▶ **Dataset rows**
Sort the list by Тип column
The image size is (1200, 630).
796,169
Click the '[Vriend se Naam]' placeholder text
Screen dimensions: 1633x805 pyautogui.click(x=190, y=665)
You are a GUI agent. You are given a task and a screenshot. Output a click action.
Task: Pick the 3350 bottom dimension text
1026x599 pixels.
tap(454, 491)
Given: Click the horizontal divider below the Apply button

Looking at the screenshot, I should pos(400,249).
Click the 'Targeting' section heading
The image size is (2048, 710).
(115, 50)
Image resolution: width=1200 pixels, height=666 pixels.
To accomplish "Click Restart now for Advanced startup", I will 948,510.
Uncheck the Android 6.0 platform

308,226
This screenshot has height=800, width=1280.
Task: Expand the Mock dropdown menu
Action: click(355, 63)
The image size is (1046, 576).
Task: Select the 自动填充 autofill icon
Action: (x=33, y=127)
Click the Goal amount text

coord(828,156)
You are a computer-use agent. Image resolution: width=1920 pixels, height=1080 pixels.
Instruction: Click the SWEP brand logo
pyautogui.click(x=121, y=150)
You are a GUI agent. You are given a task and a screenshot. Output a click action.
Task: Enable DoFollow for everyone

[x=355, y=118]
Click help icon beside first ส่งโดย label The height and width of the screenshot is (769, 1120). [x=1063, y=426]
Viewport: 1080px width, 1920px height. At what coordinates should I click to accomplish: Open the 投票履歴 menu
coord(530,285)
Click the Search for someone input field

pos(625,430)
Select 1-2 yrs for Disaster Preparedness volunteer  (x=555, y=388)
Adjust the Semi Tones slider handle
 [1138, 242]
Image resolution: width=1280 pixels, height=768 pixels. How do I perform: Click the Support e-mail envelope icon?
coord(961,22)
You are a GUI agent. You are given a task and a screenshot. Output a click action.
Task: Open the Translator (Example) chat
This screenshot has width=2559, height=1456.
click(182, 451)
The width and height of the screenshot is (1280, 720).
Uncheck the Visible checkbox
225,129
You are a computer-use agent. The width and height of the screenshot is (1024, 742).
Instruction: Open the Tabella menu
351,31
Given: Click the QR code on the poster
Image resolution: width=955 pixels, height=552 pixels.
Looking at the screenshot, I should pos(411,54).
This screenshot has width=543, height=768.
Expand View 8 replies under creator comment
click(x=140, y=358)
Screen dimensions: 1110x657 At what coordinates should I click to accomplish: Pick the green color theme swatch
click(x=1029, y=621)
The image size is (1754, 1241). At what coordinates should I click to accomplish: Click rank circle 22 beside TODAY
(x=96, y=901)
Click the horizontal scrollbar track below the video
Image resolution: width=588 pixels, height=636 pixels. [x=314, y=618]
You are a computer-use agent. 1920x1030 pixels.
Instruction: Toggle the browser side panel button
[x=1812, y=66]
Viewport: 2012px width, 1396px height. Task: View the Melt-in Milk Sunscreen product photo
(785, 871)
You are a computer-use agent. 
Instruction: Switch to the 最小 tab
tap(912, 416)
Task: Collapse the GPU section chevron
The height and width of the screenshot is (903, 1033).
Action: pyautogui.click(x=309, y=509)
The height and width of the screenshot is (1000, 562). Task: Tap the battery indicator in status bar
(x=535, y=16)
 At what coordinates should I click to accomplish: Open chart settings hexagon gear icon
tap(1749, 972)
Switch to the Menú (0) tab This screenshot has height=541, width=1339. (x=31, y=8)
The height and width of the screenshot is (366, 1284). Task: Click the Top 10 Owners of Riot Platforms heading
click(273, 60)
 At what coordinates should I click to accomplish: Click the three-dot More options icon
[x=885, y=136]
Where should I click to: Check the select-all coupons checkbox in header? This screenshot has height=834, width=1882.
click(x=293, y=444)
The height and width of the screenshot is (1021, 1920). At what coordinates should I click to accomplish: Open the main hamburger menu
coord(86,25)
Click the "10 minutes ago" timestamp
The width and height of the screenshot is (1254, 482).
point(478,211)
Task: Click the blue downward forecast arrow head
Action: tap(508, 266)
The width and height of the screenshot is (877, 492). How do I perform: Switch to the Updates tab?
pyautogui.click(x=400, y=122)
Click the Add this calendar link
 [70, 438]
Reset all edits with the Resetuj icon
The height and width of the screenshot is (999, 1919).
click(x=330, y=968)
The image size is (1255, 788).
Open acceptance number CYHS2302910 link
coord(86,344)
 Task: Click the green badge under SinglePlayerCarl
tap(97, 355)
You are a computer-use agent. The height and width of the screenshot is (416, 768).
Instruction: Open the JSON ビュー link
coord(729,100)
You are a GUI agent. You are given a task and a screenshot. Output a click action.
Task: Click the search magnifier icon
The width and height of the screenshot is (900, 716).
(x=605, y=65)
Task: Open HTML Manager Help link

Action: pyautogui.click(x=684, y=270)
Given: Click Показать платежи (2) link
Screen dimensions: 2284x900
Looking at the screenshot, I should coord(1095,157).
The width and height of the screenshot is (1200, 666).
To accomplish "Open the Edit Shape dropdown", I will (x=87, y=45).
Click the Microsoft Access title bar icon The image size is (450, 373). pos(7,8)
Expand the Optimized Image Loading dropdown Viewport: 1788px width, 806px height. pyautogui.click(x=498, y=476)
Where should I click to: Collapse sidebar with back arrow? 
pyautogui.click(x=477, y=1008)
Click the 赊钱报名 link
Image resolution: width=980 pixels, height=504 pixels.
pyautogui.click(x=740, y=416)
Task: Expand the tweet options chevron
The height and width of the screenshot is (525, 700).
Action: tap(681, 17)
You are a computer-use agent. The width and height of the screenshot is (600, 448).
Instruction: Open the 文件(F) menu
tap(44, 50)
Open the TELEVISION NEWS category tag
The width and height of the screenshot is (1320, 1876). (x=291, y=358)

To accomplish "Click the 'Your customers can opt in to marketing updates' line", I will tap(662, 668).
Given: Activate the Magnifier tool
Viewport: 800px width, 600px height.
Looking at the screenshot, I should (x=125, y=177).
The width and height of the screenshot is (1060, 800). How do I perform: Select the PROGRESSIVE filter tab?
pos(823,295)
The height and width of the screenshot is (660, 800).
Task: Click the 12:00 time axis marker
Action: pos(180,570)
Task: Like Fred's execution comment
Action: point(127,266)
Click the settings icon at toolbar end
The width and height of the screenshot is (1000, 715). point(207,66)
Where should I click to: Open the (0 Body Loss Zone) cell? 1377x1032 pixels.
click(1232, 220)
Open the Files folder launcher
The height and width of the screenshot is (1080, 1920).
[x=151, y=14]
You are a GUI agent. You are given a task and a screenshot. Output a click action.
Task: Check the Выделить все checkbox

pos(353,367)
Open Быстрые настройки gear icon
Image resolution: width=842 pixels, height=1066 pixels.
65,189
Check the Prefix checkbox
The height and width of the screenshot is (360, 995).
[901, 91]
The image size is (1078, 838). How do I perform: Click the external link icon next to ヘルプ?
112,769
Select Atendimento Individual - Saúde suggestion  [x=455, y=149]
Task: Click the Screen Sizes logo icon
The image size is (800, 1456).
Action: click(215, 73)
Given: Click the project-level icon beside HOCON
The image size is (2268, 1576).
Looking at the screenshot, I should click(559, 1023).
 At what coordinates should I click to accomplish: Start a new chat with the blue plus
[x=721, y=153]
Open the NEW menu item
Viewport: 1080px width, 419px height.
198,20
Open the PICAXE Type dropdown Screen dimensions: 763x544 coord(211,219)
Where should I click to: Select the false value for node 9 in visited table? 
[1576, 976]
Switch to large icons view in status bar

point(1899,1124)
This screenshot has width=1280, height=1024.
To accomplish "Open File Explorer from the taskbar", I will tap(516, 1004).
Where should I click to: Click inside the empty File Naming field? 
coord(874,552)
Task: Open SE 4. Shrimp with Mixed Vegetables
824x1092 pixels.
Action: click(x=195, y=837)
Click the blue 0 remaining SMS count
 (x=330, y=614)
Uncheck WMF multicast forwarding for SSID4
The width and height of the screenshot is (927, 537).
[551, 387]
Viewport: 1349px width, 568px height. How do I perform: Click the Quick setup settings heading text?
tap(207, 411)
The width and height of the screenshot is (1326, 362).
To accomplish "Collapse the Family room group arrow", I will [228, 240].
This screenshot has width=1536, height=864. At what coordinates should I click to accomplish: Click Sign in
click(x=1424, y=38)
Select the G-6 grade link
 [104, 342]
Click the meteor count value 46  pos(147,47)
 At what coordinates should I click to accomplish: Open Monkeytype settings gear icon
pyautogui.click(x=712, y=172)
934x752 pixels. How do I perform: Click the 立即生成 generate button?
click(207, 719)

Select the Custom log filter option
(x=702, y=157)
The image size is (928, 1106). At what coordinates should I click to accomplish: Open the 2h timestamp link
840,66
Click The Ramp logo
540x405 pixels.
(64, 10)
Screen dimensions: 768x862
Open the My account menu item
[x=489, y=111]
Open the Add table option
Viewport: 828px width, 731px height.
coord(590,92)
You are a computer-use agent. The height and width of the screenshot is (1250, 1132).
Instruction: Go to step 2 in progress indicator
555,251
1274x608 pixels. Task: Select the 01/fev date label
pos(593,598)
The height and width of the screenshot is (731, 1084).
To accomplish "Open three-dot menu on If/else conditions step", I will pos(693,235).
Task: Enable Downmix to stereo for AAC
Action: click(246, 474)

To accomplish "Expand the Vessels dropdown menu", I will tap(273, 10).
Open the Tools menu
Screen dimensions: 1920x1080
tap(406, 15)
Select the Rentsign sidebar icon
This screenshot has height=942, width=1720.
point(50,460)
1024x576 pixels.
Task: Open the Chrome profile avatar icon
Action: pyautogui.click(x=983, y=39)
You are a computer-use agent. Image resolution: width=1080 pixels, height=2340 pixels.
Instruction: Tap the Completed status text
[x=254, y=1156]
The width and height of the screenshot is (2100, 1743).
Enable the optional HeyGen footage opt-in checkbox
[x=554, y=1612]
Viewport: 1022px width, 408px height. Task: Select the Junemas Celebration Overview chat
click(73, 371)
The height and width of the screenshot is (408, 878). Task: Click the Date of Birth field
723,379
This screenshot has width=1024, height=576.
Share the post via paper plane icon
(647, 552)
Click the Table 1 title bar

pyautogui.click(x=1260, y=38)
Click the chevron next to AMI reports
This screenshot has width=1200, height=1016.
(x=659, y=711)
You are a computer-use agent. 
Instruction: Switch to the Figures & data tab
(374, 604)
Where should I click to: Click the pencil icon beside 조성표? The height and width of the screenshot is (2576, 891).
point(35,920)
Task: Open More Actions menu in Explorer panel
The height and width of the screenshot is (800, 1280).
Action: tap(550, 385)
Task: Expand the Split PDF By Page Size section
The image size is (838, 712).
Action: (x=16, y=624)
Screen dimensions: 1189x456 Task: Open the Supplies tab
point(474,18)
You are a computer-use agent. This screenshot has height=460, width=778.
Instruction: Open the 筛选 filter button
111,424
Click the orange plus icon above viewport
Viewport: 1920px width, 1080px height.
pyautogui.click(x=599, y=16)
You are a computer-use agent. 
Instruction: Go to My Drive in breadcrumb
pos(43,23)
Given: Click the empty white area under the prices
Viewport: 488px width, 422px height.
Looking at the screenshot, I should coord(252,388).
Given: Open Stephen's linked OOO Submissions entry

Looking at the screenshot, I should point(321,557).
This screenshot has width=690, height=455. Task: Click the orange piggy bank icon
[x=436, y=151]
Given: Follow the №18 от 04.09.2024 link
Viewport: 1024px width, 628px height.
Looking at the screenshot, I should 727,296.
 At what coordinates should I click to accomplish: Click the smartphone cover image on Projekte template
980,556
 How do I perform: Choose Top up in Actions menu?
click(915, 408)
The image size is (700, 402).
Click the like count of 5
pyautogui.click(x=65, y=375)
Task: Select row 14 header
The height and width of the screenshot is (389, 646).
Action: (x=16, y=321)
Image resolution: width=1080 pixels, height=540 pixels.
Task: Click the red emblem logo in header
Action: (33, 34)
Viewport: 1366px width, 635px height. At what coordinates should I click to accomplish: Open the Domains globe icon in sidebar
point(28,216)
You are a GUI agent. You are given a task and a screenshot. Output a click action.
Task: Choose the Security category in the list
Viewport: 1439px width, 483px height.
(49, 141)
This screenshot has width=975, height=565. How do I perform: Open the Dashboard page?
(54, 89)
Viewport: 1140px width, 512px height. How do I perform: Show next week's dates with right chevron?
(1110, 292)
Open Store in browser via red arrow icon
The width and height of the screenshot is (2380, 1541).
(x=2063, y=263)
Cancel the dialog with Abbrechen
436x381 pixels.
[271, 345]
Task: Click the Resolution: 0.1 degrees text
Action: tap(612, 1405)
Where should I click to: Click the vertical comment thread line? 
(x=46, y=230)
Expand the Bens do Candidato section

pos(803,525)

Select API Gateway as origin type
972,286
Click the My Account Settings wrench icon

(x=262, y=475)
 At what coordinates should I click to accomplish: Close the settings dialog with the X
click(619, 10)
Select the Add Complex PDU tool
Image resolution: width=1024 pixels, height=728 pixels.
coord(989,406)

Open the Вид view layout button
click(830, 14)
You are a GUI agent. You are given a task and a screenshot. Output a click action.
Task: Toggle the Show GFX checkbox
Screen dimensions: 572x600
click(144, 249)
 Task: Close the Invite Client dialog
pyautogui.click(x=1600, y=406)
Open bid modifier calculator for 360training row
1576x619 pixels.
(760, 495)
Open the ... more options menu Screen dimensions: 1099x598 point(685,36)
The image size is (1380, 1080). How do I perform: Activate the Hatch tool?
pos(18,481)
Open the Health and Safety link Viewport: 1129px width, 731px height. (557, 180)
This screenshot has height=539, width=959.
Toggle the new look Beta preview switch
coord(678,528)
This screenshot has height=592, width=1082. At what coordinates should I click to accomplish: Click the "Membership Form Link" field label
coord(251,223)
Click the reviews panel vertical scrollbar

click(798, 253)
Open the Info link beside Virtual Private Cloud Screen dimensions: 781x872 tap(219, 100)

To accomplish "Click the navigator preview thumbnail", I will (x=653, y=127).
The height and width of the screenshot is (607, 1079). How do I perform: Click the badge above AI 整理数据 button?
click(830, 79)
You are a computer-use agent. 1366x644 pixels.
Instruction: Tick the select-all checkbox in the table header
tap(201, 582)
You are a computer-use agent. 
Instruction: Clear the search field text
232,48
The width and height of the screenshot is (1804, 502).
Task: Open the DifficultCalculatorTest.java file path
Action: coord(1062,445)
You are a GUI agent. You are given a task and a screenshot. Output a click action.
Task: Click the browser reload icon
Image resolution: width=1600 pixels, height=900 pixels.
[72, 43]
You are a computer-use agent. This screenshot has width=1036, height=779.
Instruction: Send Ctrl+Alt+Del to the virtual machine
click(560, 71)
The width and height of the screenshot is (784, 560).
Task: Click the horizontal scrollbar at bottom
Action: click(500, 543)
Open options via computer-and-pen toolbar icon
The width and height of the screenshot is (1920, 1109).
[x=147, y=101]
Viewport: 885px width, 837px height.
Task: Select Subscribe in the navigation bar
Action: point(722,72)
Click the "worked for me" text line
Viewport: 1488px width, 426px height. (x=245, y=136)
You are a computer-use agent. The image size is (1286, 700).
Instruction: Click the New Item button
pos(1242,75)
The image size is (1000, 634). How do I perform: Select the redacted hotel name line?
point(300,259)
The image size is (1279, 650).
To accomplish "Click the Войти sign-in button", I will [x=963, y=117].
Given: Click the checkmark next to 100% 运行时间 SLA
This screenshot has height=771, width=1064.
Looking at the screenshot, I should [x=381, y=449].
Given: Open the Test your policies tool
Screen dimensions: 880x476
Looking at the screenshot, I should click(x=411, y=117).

▶ **Set task**
Which lines in the records above contain the word "empty"? Gather each of them, copied in full.

▶ **Result of this exercise**
Where should I click to: Click inside the empty File Naming field? 
Given: Click the empty white area under the prices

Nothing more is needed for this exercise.